### What you are asked to do
Copy out the lines of the data below, from the line containing "Toggle blue color" through the line containing "Looking at the screenshot, I should [x=40, y=942].", keeping every character as it appears. Include both of those lines and nothing else.

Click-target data

=======

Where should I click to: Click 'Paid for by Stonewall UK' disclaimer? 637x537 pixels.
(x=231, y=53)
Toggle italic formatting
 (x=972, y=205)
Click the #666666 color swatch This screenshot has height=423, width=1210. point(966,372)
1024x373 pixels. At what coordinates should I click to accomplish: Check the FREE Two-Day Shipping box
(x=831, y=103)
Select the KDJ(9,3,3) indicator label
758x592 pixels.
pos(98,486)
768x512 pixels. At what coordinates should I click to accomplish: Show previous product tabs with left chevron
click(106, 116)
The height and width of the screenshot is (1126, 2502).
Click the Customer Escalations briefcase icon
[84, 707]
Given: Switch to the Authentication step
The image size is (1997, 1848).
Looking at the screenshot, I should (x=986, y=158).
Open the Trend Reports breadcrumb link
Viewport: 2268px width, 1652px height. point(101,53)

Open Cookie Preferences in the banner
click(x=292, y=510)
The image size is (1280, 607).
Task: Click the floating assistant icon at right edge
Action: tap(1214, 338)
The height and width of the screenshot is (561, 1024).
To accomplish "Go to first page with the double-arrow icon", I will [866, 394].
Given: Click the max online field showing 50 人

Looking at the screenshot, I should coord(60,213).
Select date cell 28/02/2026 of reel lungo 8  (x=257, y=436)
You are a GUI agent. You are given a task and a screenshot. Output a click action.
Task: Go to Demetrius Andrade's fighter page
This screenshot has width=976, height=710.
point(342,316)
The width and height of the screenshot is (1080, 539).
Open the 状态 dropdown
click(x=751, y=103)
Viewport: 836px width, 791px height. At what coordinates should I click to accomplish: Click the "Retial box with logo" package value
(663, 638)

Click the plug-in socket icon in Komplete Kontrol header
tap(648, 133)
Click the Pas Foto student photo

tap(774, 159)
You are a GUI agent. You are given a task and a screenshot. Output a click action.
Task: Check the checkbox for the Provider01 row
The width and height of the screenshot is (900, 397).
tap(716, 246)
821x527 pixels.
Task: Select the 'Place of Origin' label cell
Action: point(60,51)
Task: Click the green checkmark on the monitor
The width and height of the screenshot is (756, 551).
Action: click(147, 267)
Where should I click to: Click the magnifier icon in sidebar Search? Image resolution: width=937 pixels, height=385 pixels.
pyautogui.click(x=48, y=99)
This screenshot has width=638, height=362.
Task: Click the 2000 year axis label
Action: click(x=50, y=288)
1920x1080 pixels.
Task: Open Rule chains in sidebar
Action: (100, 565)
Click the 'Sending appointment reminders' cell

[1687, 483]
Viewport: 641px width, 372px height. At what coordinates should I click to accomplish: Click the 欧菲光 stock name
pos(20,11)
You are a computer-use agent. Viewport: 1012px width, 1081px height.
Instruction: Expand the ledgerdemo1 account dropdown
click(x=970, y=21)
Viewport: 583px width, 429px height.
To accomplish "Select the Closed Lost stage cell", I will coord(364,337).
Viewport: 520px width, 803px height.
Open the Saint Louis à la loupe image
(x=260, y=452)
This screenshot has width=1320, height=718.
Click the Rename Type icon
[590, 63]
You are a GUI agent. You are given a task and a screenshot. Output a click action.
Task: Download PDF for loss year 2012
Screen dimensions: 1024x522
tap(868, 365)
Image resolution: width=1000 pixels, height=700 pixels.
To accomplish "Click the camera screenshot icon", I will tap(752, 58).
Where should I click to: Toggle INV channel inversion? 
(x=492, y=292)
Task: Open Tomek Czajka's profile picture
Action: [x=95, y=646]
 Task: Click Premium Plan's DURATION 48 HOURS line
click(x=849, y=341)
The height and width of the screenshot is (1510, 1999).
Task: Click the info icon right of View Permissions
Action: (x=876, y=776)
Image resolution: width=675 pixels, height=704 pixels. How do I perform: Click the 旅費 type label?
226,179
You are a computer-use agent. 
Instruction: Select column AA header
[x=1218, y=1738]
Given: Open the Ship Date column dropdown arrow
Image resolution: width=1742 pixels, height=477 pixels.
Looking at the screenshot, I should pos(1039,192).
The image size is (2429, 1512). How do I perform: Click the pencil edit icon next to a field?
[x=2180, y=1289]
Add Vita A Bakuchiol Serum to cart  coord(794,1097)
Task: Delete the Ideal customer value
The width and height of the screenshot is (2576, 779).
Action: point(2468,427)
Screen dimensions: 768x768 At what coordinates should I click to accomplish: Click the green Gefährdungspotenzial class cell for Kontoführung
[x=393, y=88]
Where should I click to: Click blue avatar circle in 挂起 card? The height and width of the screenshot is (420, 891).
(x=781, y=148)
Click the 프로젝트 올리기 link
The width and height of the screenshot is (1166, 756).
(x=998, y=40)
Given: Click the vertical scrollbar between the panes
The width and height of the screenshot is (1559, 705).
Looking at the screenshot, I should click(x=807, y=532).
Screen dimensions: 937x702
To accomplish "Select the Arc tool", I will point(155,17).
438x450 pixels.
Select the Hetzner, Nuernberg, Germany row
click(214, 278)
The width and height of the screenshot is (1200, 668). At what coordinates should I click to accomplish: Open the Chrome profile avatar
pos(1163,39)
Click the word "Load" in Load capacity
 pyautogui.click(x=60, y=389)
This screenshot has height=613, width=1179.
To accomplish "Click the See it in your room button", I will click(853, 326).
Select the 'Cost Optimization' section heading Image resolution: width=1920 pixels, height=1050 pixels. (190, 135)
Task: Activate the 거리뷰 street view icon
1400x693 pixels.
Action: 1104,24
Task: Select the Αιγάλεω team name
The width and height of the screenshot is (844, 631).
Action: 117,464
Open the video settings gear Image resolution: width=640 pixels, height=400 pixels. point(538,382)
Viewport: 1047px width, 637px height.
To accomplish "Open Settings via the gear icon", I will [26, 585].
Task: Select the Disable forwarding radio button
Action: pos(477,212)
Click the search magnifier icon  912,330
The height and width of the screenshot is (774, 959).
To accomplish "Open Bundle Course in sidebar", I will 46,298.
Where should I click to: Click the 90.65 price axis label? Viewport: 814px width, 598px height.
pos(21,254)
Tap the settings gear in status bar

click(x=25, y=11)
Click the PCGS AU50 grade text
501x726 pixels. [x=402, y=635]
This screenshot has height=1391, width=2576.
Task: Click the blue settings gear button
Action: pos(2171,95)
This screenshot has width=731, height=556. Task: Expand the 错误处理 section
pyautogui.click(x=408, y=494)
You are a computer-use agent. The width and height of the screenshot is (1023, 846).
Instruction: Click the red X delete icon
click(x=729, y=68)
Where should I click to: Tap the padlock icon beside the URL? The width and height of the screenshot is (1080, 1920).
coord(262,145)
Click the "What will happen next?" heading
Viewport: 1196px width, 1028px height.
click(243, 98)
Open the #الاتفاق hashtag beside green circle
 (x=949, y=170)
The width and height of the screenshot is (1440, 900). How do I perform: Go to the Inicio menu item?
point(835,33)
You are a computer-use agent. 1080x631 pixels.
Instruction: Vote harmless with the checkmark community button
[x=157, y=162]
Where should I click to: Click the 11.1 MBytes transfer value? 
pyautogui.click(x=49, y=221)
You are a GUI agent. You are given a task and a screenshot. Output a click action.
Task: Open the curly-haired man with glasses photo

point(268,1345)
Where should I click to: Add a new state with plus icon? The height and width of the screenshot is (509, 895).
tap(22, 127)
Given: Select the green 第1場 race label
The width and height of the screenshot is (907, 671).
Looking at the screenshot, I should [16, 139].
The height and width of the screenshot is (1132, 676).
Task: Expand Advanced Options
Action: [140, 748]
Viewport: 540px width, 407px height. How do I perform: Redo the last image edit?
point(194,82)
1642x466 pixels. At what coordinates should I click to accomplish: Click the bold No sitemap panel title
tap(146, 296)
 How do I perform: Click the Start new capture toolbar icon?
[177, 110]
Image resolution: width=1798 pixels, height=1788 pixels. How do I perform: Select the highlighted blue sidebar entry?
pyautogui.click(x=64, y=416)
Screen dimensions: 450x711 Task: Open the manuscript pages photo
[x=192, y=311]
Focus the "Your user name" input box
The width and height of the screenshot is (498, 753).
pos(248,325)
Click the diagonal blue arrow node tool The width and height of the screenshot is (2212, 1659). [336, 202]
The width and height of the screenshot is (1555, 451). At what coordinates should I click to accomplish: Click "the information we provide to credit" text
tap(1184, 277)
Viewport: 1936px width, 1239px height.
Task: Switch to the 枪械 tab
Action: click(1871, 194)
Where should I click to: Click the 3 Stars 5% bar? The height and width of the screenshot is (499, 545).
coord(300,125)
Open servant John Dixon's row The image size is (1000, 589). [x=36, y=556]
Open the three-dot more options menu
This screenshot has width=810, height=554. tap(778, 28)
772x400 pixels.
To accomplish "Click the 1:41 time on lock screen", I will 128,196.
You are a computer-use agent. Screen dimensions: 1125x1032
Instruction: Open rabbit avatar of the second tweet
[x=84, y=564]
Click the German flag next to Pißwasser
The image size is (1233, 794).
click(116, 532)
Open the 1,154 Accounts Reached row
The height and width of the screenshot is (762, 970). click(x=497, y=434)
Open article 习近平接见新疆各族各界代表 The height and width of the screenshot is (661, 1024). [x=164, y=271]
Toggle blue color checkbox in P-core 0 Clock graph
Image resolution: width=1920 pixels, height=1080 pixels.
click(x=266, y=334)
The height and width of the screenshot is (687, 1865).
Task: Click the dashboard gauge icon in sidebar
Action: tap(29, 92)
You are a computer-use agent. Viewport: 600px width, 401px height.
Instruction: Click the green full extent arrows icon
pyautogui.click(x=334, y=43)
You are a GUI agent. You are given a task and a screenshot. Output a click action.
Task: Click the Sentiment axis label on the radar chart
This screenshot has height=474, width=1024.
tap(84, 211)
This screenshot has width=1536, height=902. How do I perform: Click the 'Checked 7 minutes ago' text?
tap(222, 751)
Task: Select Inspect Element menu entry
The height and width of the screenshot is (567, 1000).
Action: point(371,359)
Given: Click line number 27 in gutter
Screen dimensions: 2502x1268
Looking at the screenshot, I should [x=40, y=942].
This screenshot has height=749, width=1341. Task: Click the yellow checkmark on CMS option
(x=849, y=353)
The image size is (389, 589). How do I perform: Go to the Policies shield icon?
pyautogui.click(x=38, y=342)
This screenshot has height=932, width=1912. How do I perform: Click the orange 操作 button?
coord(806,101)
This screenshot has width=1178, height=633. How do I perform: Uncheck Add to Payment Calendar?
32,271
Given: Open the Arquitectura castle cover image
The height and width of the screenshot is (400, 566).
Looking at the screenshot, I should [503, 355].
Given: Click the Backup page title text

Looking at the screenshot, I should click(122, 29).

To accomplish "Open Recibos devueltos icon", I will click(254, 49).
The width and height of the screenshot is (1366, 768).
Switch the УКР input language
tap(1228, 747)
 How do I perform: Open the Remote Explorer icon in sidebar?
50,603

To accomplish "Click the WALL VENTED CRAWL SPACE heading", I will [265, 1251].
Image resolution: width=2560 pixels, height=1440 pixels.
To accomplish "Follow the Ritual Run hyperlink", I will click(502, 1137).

=======

### Full output
Toggle blue color checkbox in P-core 0 Clock graph
Image resolution: width=1920 pixels, height=1080 pixels.
click(x=266, y=334)
The height and width of the screenshot is (687, 1865).
Task: Click the dashboard gauge icon in sidebar
Action: tap(29, 92)
You are a computer-use agent. Viewport: 600px width, 401px height.
Instruction: Click the green full extent arrows icon
pyautogui.click(x=334, y=43)
You are a GUI agent. You are given a task and a screenshot. Output a click action.
Task: Click the Sentiment axis label on the radar chart
This screenshot has height=474, width=1024.
tap(84, 211)
This screenshot has width=1536, height=902. How do I perform: Click the 'Checked 7 minutes ago' text?
tap(222, 751)
Task: Select Inspect Element menu entry
The height and width of the screenshot is (567, 1000).
Action: point(371,359)
Given: Click line number 27 in gutter
Screen dimensions: 2502x1268
Looking at the screenshot, I should [x=40, y=942].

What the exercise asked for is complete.